Immediately, I heard, “What makes you think I'm not like that?”  I was flabbergasted.  My initial response was, “Because of how you act.”  Still, He cared enough to ask me what I longed for, maybe I should actually think about His second question.  What does make me think He's not this God of my dreams?  Maybe my dreams are true!

I've always liked the story of how my grandparents met.  My grandma, a teacher from Michigan, receives an advertisement in the mail about UVA's summer school.  UVA is still an all-boys school, but women are allowed in for summer classes.  Grandma isn't sure how she was put on UVA's mailing list, but she is looking for something to do with her summer, so why not?

After Grandma arrives at UVA, she hears a lot about the red-headed boy working in the library.  When she goes to the library, Grandpa, the red-headed boy, is working behind the stacks.  Grandpa sees Grandma.  He asks her to play a match stick game.  Later, he walks her back to her room.  That night, Grandma tells her roommate she's met the man she's going to marry.

Grandpa is finished at UVA, but after meeting Grandma, he stays a day or two longer.  When he leaves, they write to each other.  A year or so later, they begin their 62 years of marriage together.

For some people, it works that way.  You meet, and somehow you know!  For others it is quite different.  When you meet, you are certain this is not the person for you.

Well, I knew that God was not for me.  God loved the church, yes, but He only loved this rather insignificant, very unfit member of the church in a generic kind of way.  It's just kind of habitual for Him, nothing special.  The focus of this general love for me was what I could contribute to the church.  He "loved me" for my work.  He gave me His forgiveness so that I could try again to do all the good things I'd failed to do before.  However if I didn't perform, I'd be cut from the team.  I spent all my energy trying to please Him so I could stay in His favor.

In spite of my best efforts, I knew that if God really investigated me my failures would outweigh my successes.  God's forgiveness had failed in me.  I wasn't good enough.

Please understand, it wasn't that I hadn't been told about God's love for me.  I could quote Scripture and tell myself that my perspective was wrong.  I tried to believe He loved me.  However, no matter how many times I tried to tell myself the truth, my heart still didn't believe it.  I only knew it with the hearing of the ears.  I needed the seeing of the eyes.  I didn't need knowledge about God's love; I needed experience of God's love.

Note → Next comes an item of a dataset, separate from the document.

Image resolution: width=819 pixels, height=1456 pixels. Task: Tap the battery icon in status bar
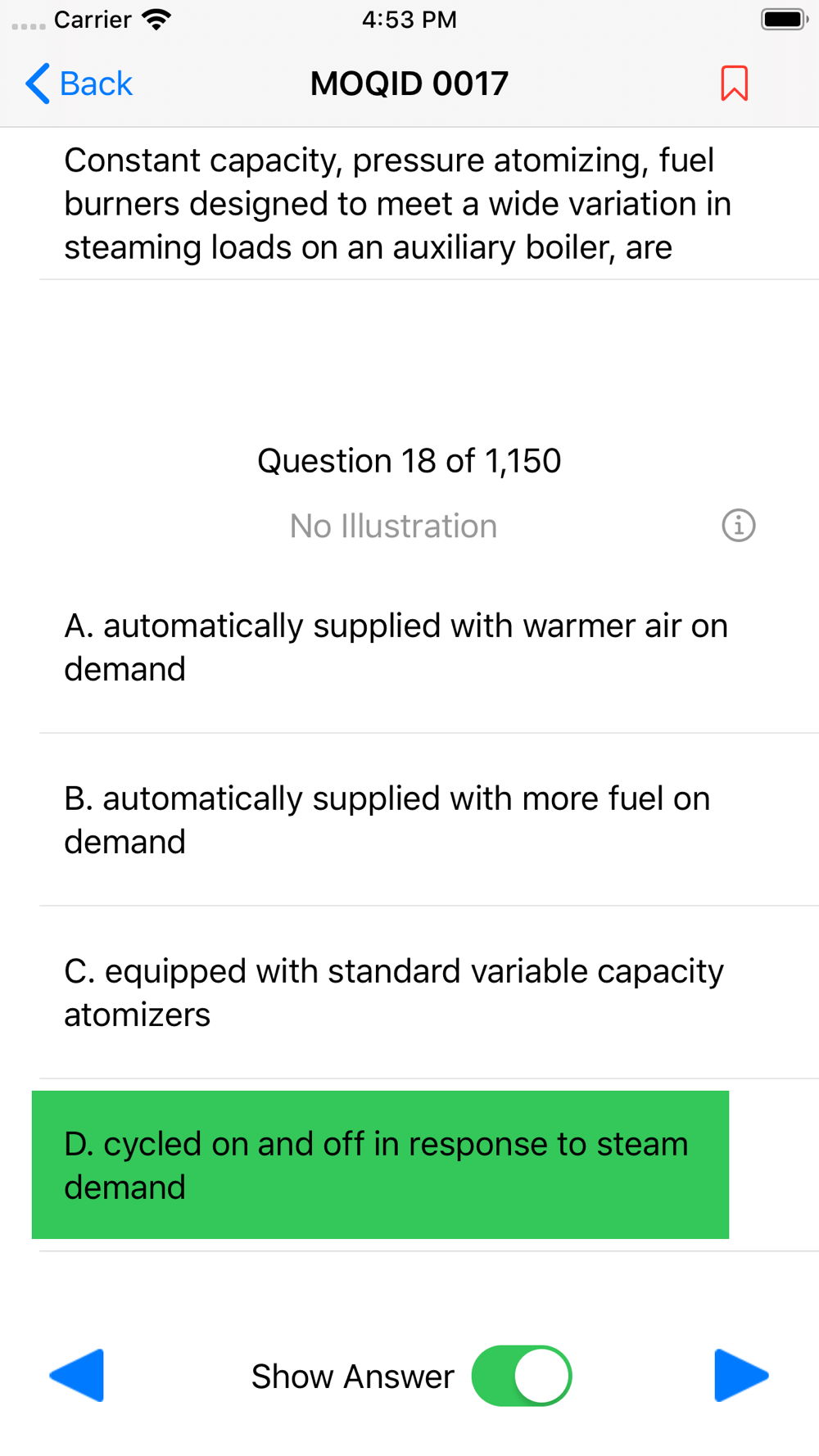[784, 20]
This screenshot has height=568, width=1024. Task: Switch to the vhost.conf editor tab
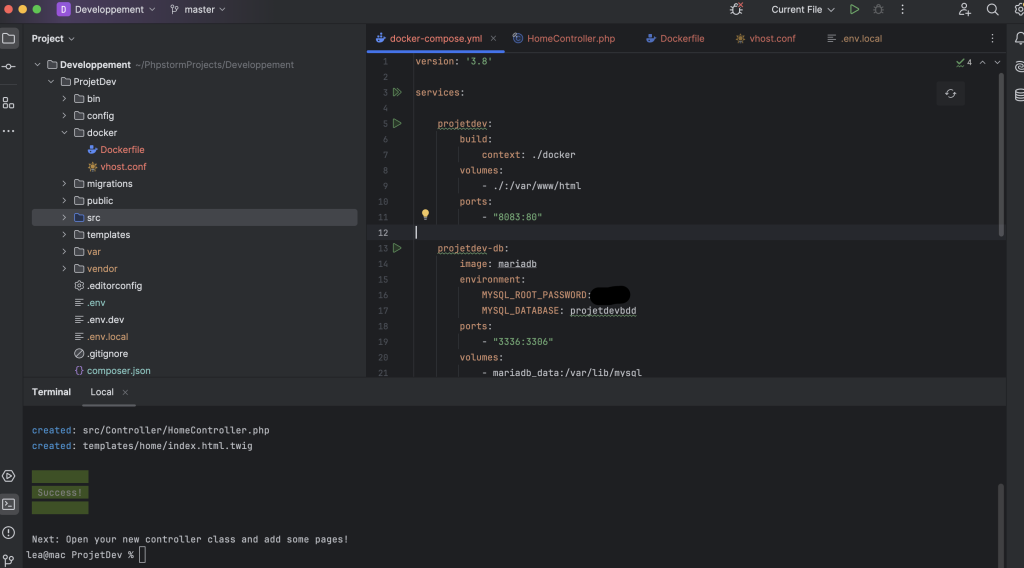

As I looked at my life and my heart one day three years ago, I told my husband, "I am such a failure."  Then while I sat and nursed my fourth-born and saw all the chaos that was my house, I turned to God and said, "I am such a failure."  God did not wait for me to finish those words.  While I was still praying, a thought interrupted me, "I don't see that."

I was very surprised.  I remember looking around and thinking something along the lines of, "Well, duh!  Just look around You.  You can't miss it."  But since I thought saying  something like that to God was a bit dangerous (Would a bolt of lightning strike me?), I asked, "What DO you see?"  I heard a voice of infinite tenderness say, "Daughter!"

Right then, this was more than I could believe.  I thought, "I must be making this up."  I basically covered my spiritual ears and refused to listen to another word.  But my hungry heart heard and clung to the word He had already spoken, "He doesn't see failure !  He sees Daughter !"

My first objection to a love relationship between God and me was wrong.  He was interested in me, not in my work.  He wasn't even looking at my work or lack thereof.  He was gazing at me!  And His eyes were full of infinite tenderness.